Le ultime dichiarazioni di Sting stanno facendo molto discutere. Il celebre cantautore britannico, durante un'intervista al "Daily Mail", ha parlato dei suoi sei figli e soprattutto di quello che sarà il destino del suo immenso patrimonio. L'ex cantante dei Police in merito all'argomento ha le idee molto chiare: i figli non riceveranno nulla della sua eredità e dovranno guadagnarsi da vivere puntando esclusivamente sui frutti del proprio lavoro.

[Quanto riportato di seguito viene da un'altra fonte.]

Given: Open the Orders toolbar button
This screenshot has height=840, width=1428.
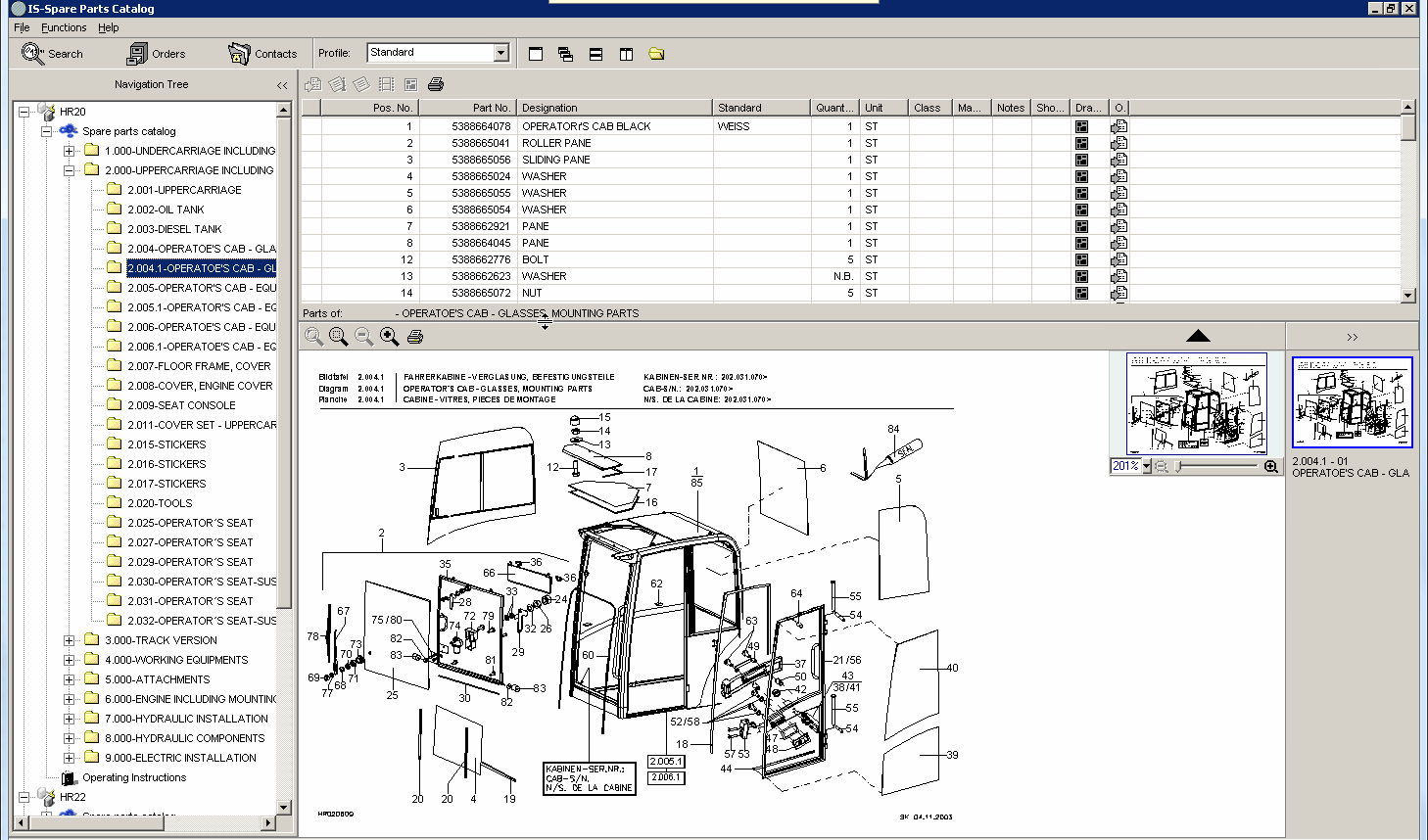Looking at the screenshot, I should coord(156,54).
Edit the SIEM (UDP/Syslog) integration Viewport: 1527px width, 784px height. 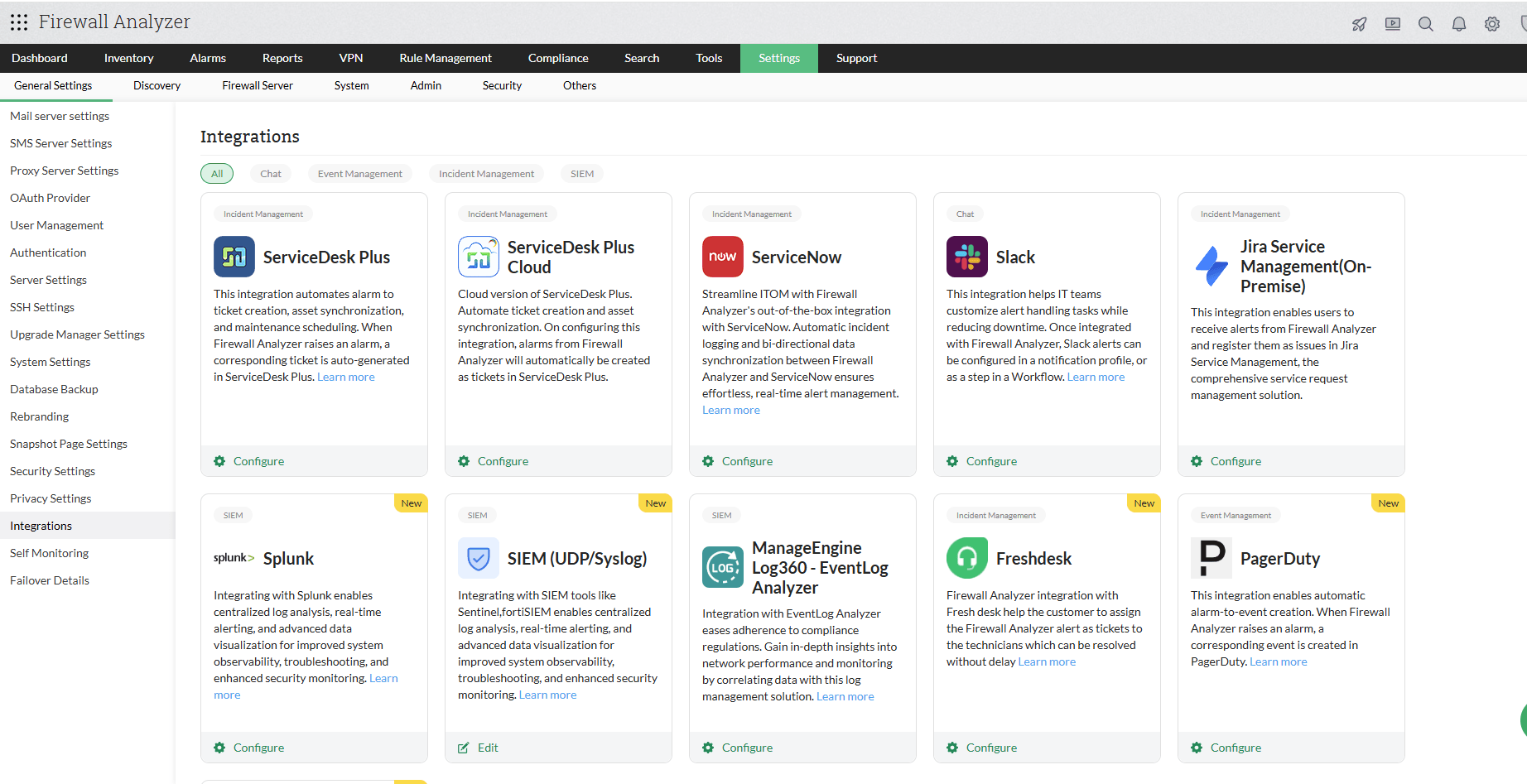pyautogui.click(x=487, y=748)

Nessuna sorpresa per la numerosa prole dell'artista, il quale afferma di essere stato chiaro fin da subito, dicendogli che non avrebbero dovuto contare sul denaro del padre, ma avrebbero dovuto trovarsi un lavoro e vivere di quello: "Non ci sarà molto denaro perché lo sto spendendo - ha dichiarato Sting al Daily Mail - Abbiamo molte spese, quello che entra viene subito utilizzato". Naturalmente, il cantante e bassista chiarisce che, qualora uno dei suoi ragazzi dovesse avere qualche problema di tipo economico, lui sarebbe pronto ad aiutarli, anche se "per avere successo dovranno contare solo sulle loro capacità".

Le affermazioni di Sting non si allontanano molto da ciò che aveva detto la first - lady americana Michelle Obama, la quale aveva affermato che sarebbe contenta se le figlie cominciassero a lavorare come cassiere, proprio come accadde a lei da giovane. E sulla stessa lunghezza d'onda troviamo anche Nigella Lawson, celebre cuoca della televisione, che, in modo ancora più schietto rispetto a Sting e alla signora Obama, sentenzia: "Non guadagnarsi da vivere rovina le persone".

Chi invece non è d'accordo con la presa di posizione di Sting, è Lino Banfi. Il celebre attore pugliese ha ribattuto al pensiero del cantautore britannico tramite "Leggo". Secondo Banfi: "I figli sono i naturali destinatari del nostro lavoro", per questo motivo spetta a loro incamerare i beni dei genitori, una volta che questi ultimi non ci saranno più. Il celebre Nonno Libero della televisione italiana indica come unica eccezione al suo principio l'eventuale presenza di qualche figlio irresponsabile che utilizzerebbe il denaro in maniera futile. A dimostrazione di tutto ciò, Lino Banfi ha già intestato i suoi beni ai figli Rosanna e Walter, tenendo l'usufrutto per sé e la moglie.